- _Work order_
Restate verbatim the span of lines below between the line with "Switch to the Backlog tab" and the line with "The image size is (1334, 896).", including those two lines, and only that span.

- - -

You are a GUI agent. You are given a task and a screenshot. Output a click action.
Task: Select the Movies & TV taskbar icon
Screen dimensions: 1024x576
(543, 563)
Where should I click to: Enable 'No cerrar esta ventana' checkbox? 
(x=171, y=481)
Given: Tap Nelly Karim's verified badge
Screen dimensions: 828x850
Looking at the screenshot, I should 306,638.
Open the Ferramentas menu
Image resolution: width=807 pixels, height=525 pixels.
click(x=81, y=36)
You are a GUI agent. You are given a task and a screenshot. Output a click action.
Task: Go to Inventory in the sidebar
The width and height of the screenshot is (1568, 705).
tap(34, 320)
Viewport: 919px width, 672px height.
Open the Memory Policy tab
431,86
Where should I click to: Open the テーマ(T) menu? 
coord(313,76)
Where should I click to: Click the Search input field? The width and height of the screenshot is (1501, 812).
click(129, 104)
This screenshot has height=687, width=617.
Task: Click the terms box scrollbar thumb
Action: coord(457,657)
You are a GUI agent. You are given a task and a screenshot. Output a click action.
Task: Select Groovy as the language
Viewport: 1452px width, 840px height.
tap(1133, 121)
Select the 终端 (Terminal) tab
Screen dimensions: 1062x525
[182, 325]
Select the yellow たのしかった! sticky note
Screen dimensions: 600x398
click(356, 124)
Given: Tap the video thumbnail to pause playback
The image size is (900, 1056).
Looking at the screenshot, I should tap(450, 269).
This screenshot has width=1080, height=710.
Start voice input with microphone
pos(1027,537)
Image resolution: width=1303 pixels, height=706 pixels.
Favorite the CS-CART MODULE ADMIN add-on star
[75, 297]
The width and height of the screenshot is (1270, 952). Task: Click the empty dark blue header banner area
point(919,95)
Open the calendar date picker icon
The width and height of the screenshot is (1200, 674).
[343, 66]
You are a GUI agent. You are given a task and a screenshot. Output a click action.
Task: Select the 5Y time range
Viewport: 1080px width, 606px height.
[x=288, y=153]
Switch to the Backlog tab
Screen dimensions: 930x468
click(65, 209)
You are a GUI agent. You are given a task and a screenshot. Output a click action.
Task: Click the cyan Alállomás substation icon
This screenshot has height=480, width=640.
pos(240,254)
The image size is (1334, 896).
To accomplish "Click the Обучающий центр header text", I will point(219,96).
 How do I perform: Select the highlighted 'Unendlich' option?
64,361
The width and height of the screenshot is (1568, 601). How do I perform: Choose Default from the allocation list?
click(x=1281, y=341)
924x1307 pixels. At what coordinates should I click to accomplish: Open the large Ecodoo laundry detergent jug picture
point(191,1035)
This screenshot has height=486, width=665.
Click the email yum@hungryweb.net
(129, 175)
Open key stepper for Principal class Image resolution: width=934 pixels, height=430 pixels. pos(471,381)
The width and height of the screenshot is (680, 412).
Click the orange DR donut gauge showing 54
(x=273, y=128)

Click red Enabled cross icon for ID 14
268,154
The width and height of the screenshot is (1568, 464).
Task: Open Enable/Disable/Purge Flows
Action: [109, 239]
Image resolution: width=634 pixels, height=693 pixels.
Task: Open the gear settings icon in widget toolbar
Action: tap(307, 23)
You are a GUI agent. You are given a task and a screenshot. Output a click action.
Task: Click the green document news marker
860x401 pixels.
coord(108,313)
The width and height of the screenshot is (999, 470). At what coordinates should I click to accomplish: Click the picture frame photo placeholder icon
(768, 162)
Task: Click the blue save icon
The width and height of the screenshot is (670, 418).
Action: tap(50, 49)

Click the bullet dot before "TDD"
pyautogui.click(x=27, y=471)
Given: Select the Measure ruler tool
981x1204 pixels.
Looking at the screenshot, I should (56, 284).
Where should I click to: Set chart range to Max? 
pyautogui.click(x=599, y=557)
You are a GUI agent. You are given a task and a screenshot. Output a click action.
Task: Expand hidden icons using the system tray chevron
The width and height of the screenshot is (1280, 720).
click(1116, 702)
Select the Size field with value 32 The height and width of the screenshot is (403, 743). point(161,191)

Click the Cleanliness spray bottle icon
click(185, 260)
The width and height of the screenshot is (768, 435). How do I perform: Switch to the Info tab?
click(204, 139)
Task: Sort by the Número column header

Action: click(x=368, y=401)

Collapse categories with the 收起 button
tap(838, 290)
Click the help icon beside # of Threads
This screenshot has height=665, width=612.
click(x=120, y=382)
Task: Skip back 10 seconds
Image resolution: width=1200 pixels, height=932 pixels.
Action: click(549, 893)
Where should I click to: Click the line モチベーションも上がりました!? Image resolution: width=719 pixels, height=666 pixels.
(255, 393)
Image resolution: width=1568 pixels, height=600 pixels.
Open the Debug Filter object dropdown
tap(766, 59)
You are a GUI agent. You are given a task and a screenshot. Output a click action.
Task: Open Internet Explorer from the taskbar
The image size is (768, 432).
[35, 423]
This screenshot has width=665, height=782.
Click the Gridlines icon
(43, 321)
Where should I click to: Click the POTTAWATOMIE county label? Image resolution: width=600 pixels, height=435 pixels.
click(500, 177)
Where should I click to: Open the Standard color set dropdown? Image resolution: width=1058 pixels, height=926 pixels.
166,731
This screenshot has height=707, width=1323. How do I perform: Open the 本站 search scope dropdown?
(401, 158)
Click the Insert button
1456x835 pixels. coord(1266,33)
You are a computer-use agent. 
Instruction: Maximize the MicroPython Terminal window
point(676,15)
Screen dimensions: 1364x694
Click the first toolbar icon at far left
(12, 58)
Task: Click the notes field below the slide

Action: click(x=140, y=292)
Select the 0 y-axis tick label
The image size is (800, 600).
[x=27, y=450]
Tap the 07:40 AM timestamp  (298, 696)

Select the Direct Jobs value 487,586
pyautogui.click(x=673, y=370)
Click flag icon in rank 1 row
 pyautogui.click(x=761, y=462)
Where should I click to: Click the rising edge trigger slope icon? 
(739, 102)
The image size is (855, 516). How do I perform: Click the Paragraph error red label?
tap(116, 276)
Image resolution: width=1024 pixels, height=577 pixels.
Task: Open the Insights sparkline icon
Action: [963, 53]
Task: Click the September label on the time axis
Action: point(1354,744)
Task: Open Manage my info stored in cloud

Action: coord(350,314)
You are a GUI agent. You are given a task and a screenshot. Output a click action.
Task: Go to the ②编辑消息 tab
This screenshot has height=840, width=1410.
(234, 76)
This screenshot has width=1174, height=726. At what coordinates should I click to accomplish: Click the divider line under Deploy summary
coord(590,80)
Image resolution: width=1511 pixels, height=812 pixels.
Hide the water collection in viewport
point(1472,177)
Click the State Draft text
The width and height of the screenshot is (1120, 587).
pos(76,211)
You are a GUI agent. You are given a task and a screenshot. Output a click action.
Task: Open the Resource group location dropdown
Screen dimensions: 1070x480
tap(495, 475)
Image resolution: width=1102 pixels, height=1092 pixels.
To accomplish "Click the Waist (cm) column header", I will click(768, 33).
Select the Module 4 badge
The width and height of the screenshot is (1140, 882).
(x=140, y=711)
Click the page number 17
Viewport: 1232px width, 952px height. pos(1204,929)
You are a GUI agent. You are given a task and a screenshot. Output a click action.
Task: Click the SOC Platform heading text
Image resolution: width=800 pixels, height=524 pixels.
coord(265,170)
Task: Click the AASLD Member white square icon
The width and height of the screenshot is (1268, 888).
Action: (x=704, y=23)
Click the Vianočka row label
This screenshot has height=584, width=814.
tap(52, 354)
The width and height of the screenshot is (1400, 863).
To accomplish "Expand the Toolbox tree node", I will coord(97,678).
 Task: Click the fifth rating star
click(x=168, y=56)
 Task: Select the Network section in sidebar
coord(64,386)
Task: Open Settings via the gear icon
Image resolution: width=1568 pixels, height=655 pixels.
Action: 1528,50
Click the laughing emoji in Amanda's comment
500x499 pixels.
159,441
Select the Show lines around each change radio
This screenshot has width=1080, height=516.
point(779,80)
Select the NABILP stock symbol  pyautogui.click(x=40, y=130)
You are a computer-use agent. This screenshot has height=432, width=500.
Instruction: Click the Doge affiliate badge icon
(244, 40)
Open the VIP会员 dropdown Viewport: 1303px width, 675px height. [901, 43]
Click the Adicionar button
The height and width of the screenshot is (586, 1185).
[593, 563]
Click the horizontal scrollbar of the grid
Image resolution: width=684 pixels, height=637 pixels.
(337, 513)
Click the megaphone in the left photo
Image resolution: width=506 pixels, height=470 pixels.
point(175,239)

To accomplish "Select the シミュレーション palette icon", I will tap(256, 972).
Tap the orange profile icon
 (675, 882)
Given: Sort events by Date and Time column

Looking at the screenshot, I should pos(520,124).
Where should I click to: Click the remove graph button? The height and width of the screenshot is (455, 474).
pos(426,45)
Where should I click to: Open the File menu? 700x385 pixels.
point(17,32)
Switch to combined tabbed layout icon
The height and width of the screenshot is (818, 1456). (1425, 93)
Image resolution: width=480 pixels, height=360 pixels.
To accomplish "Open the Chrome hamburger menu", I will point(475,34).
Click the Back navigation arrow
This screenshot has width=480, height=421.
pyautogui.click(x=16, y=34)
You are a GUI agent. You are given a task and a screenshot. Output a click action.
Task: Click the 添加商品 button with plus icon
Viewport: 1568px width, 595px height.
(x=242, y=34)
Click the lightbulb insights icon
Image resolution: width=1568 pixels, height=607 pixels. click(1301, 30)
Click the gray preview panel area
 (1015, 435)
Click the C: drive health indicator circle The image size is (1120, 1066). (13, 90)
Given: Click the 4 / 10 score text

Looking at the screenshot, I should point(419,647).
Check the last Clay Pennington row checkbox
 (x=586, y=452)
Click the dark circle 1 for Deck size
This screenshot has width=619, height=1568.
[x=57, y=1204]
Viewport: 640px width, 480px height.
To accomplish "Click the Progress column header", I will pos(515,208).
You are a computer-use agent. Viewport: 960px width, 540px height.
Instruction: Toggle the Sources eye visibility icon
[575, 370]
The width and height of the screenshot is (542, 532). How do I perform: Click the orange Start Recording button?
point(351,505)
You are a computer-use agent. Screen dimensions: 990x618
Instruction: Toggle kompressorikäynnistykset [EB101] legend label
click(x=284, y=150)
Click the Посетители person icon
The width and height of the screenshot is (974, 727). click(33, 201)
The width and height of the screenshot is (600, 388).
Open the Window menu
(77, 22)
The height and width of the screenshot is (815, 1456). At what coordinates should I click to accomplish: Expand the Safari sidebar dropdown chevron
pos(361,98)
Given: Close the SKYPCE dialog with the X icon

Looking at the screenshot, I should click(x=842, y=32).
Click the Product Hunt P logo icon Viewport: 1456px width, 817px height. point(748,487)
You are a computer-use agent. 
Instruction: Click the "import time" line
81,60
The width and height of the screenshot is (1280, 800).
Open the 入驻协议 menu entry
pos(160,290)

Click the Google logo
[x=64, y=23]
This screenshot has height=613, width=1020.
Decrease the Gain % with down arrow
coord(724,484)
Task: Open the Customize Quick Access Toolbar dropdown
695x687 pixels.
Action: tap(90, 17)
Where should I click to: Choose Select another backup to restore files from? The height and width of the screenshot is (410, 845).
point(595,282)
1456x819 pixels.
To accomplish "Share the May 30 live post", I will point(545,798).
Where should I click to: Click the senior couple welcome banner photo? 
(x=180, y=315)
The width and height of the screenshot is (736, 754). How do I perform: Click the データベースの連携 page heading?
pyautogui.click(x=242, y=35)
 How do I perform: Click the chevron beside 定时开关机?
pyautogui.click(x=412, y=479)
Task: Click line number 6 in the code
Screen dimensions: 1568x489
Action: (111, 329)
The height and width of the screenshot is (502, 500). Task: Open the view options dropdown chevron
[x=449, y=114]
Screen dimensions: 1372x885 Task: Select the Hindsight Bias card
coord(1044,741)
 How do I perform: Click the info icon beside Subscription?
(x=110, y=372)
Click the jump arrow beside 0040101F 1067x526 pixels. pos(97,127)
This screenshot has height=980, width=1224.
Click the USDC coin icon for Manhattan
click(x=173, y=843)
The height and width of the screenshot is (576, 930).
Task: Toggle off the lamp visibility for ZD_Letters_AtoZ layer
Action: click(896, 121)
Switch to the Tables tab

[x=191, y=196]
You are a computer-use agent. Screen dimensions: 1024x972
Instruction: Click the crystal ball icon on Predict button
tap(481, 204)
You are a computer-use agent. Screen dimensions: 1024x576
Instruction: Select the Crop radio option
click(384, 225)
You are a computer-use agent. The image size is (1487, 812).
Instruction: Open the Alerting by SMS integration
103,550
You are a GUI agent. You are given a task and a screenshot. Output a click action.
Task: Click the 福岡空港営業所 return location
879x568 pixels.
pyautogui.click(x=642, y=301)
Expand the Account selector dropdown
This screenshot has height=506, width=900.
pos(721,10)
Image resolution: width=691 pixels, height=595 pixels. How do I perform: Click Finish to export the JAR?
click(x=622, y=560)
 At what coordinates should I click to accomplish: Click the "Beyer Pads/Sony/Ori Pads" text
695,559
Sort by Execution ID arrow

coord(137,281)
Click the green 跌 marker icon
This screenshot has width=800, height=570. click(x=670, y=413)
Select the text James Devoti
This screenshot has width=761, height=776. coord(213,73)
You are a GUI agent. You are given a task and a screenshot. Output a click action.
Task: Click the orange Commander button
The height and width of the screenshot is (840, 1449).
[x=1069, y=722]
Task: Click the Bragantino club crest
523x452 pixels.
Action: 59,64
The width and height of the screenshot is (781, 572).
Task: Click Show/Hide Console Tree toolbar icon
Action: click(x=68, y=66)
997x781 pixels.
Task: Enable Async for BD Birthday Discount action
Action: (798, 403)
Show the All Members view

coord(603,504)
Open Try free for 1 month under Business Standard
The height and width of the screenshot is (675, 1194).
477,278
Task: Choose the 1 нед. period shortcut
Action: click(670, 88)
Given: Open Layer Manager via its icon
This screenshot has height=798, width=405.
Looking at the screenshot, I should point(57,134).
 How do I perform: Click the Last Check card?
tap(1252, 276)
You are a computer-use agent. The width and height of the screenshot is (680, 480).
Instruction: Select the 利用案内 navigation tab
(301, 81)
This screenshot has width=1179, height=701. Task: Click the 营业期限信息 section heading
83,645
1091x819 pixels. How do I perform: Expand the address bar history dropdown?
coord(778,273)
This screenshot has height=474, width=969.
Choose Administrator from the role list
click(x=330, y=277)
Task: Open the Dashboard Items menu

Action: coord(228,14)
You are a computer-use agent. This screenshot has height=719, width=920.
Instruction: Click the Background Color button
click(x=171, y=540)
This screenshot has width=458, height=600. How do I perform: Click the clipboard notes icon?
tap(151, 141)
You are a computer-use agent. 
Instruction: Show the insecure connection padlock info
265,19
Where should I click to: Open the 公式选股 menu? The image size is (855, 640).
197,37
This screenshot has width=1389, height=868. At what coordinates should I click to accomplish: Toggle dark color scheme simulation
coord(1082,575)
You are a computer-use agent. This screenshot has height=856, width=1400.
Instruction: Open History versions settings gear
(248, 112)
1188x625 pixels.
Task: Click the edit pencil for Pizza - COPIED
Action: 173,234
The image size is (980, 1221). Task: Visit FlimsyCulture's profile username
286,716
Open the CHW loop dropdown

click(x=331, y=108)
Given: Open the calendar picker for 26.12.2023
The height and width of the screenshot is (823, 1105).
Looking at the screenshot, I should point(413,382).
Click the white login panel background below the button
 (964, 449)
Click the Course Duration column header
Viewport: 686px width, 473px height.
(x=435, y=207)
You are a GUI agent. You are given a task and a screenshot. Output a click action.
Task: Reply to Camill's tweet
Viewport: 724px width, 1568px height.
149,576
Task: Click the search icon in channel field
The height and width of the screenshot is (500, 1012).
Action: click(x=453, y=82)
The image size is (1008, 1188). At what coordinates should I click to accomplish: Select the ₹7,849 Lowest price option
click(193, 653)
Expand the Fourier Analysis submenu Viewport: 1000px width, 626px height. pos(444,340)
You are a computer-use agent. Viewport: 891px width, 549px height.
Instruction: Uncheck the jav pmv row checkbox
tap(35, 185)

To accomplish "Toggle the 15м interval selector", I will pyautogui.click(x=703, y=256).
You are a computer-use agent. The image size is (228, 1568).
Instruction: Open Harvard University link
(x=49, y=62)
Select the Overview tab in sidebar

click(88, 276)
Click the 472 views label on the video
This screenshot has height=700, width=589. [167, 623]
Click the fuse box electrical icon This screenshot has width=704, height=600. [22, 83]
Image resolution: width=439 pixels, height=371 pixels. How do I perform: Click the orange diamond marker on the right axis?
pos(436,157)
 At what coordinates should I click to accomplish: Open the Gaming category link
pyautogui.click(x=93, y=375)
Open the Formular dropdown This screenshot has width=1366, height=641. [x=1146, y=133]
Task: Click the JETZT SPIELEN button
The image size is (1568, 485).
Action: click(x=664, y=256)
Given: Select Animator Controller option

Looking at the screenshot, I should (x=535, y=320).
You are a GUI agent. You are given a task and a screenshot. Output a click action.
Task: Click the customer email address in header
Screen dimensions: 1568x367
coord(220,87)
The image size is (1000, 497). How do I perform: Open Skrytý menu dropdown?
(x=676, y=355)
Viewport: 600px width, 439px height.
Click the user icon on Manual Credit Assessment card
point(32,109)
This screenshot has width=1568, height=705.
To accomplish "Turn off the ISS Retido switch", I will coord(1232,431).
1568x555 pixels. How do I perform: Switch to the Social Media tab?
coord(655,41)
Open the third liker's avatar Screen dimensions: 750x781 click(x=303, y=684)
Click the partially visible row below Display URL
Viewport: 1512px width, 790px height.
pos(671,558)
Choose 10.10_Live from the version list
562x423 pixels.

- - -

- _Response area_
Switch to the Backlog tab
Screen dimensions: 930x468
click(65, 209)
You are a GUI agent. You are given a task and a screenshot. Output a click action.
Task: Click the cyan Alállomás substation icon
This screenshot has height=480, width=640.
pos(240,254)
The image size is (1334, 896).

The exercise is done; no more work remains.